Update the items below by replacing "pixels" with "px" and changing nothing else, and leave the pictures out of your answer.

::: Data lines

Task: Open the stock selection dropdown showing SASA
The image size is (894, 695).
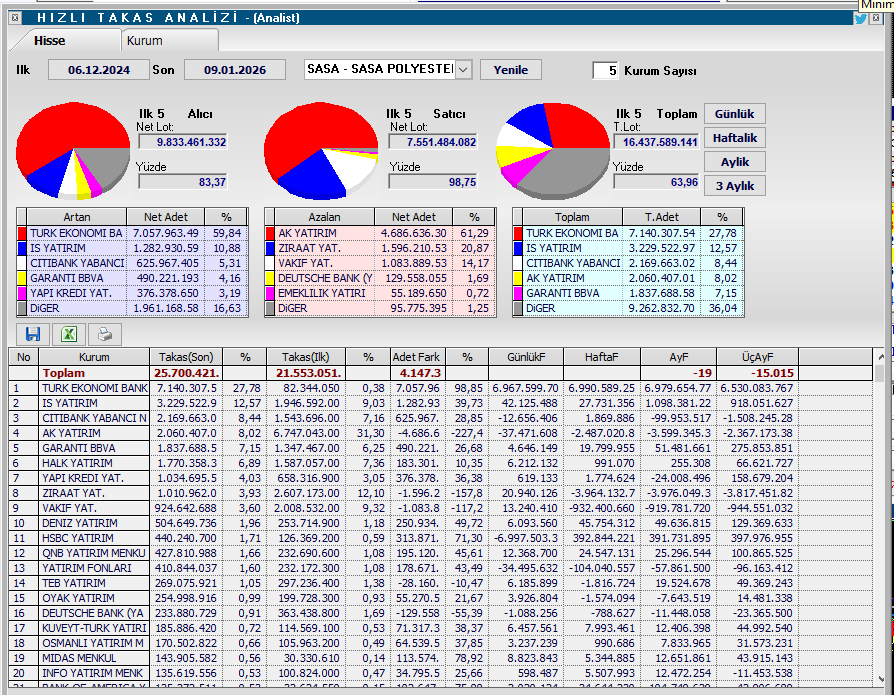Action: point(463,70)
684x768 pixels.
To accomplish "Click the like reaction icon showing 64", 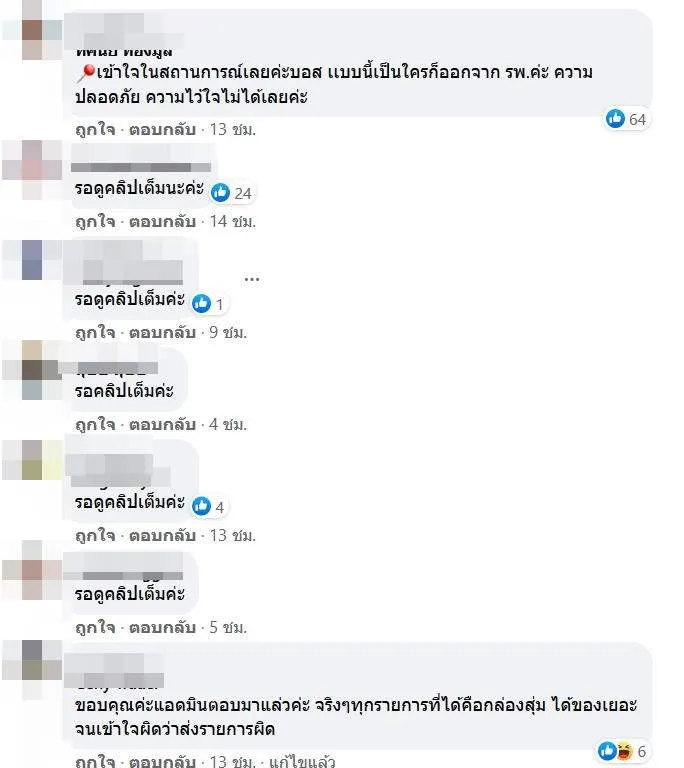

::::::

• [Exercise answer]:
Task: Open the stock selection dropdown showing SASA
The image size is (894, 695).
Action: point(463,70)
684x768 px.
To accomplish "Click the like reaction icon showing 64", 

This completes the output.